## INSTRUCTIONS FOR THE TASK:
Exact copy, no pictures: every line from the one that contains "Task: Click the Houston Rockets logo icon" through the end of the data below, and nothing else.

## DATA SECTION:

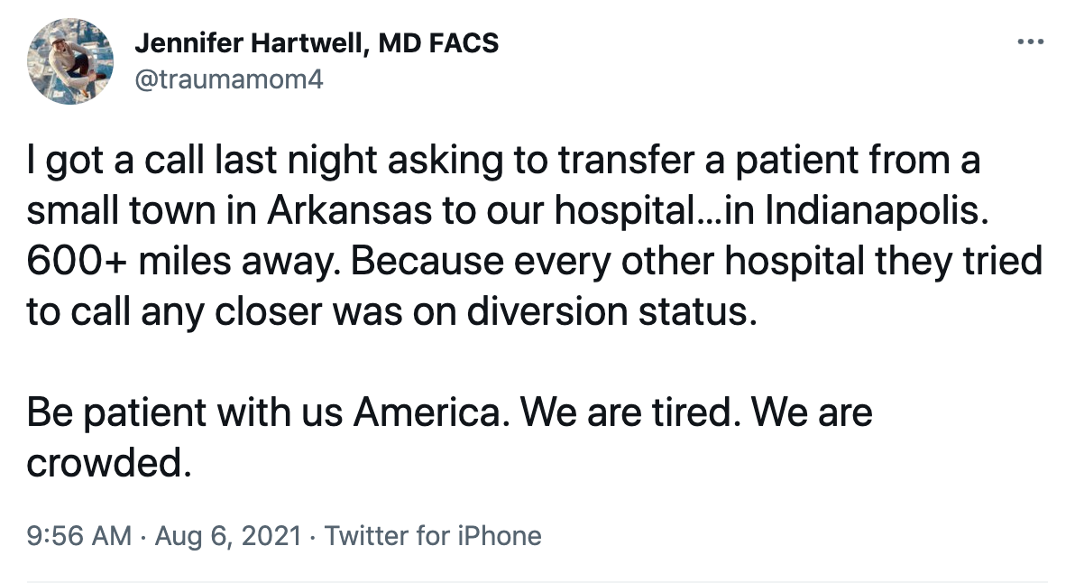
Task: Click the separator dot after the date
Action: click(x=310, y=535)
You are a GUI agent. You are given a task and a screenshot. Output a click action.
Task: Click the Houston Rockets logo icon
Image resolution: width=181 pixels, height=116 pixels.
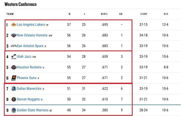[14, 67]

## SOLVED PROBLEM:
Task: Click the Houston Rockets logo icon
Image resolution: width=181 pixels, height=116 pixels.
[14, 67]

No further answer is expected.